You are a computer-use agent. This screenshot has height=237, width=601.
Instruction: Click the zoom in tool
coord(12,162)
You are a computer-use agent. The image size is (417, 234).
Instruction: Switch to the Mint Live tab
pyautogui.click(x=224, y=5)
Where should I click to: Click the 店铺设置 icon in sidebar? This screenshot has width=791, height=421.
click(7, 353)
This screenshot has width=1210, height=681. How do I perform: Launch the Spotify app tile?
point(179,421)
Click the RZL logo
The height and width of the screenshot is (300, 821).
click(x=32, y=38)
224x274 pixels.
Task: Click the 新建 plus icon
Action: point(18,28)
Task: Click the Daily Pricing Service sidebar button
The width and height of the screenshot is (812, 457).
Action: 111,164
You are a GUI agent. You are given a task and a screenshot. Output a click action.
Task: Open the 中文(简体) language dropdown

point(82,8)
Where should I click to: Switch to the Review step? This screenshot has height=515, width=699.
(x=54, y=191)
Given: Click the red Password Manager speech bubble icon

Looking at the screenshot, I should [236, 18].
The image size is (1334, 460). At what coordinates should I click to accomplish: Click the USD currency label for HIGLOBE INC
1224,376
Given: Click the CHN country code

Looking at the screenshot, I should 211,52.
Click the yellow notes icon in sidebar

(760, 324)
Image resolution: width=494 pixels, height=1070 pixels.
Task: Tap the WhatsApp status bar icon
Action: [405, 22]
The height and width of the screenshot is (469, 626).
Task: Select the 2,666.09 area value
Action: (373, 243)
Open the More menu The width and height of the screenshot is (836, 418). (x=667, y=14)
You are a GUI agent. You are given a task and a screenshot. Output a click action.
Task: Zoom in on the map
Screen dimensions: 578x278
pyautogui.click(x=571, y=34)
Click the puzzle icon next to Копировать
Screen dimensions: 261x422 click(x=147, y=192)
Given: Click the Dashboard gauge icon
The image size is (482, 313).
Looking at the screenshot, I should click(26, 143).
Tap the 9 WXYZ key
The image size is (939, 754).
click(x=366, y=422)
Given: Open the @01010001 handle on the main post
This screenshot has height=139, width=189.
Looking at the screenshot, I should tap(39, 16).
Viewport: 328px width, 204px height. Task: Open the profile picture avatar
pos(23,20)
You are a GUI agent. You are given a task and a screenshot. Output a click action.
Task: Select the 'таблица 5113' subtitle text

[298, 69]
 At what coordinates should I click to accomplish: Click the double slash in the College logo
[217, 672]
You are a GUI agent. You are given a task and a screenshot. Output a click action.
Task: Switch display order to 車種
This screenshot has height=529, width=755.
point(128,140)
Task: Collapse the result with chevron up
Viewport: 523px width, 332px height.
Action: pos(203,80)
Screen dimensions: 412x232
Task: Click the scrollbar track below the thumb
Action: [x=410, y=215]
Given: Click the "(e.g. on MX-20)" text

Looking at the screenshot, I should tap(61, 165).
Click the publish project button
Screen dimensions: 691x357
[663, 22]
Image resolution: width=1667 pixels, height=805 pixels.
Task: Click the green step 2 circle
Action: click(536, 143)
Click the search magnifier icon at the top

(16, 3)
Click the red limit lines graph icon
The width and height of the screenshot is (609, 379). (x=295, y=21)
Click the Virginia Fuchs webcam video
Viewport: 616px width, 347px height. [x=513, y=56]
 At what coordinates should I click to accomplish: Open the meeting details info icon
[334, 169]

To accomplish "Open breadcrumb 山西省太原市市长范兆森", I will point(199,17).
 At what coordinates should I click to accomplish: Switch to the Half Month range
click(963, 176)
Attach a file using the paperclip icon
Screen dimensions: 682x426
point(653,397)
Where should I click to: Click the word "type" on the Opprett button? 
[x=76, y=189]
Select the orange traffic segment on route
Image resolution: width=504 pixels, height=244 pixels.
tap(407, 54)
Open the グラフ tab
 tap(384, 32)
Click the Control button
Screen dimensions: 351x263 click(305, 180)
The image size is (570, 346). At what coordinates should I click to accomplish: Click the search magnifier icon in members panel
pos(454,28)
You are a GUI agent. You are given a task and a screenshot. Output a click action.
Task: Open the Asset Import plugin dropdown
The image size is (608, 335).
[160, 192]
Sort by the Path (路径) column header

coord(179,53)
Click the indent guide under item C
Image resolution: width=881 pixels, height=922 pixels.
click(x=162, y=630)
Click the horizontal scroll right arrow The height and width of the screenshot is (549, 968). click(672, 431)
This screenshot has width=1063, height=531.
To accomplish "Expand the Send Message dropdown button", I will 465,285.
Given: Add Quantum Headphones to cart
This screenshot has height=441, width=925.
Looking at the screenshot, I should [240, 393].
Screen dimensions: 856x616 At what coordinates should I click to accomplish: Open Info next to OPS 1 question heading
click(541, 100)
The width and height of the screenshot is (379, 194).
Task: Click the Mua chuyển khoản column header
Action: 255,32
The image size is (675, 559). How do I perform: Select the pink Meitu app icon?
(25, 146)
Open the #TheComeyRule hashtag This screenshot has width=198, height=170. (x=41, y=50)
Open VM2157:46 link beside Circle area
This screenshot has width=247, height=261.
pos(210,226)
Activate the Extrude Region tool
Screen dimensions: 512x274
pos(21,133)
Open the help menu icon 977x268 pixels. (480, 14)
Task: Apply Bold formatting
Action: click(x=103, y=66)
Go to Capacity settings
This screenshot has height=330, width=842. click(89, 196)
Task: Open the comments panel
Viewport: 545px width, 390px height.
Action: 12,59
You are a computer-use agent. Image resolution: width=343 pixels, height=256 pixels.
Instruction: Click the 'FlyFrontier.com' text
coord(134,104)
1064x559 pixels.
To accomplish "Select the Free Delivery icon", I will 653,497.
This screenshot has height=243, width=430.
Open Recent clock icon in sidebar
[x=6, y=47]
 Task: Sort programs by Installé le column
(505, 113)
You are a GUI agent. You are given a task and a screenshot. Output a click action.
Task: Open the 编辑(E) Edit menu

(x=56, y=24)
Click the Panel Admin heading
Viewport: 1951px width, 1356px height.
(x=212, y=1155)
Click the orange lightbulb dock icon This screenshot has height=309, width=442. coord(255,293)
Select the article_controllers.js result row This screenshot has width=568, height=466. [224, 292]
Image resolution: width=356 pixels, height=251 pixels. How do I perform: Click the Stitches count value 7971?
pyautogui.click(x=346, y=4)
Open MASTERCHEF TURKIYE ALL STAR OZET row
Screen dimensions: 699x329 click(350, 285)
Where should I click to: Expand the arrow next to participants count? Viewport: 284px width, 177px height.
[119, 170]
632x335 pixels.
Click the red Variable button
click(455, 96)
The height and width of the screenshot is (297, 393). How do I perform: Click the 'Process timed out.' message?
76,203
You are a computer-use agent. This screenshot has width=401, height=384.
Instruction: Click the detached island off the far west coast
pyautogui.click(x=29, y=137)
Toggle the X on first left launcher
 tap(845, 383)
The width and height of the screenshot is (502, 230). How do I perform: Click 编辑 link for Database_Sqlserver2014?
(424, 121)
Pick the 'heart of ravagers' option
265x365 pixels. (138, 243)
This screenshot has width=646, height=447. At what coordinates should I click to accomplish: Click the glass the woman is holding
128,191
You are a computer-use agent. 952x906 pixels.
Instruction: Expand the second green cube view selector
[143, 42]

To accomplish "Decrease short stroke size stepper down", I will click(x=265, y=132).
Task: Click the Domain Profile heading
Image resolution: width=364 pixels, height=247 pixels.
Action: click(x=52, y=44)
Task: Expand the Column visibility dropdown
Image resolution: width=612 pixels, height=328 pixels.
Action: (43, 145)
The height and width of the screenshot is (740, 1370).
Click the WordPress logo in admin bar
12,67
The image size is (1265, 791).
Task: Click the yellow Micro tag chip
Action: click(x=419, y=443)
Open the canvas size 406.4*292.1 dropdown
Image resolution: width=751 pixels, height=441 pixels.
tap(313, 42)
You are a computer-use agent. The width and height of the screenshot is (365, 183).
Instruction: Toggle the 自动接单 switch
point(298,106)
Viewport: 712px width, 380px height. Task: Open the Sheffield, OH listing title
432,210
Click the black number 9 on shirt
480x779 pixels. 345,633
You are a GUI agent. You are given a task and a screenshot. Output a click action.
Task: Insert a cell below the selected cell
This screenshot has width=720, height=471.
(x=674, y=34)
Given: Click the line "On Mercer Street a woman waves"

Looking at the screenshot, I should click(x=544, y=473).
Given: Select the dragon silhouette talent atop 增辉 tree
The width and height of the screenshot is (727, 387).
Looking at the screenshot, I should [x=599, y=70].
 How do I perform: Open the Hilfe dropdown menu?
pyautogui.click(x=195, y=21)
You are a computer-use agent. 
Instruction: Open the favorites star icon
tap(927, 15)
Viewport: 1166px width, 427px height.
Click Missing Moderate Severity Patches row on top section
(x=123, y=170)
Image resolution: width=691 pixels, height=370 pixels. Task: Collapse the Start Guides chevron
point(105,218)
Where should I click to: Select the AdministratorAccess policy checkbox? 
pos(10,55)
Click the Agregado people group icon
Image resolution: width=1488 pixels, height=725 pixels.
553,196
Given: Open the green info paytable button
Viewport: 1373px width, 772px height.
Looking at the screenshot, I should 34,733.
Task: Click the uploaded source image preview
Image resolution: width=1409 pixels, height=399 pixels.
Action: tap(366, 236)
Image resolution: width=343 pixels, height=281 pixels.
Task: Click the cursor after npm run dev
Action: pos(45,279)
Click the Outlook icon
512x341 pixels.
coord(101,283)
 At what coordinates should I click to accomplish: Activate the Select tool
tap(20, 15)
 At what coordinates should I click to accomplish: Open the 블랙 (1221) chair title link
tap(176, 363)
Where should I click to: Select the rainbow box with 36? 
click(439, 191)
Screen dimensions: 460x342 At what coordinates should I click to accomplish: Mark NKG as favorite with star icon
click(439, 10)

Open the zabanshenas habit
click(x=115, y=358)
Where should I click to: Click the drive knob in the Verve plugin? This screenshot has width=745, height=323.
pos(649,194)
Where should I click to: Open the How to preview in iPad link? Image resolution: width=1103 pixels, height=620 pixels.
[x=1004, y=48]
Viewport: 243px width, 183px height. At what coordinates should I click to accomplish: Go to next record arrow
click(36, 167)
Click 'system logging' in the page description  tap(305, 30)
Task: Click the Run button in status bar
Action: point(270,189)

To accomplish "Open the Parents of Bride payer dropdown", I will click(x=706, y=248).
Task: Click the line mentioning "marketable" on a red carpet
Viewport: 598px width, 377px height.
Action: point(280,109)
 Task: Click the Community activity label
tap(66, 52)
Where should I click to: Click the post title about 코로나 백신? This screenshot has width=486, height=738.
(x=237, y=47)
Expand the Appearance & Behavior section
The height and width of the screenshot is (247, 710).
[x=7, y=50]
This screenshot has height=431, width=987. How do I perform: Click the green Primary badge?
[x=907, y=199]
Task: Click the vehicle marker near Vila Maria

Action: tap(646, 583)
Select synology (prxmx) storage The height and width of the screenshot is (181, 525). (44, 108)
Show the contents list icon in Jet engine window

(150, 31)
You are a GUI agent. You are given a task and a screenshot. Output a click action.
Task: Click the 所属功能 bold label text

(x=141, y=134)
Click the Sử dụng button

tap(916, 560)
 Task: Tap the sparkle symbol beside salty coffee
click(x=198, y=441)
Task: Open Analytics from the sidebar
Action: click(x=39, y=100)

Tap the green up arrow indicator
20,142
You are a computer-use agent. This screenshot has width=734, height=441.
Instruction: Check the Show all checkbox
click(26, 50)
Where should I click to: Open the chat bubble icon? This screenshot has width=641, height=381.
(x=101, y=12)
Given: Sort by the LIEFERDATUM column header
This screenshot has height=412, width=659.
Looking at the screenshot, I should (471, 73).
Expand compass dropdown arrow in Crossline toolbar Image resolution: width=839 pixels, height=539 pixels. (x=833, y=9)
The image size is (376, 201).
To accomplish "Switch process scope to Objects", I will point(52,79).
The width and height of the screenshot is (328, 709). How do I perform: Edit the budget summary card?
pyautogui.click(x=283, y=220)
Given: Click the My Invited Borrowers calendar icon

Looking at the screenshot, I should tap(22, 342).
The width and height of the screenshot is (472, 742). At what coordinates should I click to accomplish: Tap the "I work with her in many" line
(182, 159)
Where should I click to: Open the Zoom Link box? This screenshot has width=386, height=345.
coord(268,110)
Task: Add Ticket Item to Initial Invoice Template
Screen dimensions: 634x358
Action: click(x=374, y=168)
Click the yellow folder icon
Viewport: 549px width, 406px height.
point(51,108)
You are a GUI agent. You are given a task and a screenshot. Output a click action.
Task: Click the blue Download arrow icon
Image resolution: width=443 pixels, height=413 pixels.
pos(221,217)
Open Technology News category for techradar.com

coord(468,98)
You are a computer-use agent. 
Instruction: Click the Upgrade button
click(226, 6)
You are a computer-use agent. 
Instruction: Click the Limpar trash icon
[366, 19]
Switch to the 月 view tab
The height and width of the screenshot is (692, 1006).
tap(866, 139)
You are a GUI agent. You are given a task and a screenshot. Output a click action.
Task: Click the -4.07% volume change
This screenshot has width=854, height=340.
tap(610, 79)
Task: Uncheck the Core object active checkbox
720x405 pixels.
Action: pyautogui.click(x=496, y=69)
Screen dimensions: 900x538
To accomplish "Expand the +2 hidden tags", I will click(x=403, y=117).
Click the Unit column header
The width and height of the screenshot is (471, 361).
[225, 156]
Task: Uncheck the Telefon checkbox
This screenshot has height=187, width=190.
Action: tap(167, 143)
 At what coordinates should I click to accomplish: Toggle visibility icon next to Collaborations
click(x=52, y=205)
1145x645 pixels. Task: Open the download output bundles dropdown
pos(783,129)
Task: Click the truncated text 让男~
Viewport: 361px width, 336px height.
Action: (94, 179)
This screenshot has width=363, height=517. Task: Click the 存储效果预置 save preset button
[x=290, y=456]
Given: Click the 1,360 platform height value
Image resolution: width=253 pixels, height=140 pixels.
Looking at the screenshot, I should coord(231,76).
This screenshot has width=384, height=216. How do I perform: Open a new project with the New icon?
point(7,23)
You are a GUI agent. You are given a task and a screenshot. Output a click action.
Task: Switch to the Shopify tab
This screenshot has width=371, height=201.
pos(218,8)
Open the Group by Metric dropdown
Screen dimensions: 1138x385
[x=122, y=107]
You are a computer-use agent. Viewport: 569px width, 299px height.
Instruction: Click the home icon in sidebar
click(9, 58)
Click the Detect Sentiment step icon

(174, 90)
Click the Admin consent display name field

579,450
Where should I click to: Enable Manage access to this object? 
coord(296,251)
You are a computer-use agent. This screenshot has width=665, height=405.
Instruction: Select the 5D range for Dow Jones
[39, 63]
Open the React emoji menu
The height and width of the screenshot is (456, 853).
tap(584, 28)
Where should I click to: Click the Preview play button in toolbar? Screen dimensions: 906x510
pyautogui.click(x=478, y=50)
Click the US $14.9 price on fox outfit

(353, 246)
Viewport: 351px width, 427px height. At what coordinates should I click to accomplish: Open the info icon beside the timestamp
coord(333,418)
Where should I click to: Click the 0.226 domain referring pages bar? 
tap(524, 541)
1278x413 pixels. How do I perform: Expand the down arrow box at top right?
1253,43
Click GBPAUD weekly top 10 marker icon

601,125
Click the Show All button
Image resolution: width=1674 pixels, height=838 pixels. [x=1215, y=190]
☆ ☆ ☆ ☆
State how many lines of the entries include the word "result", giving that number by itself.

### EXERCISE ANSWER
2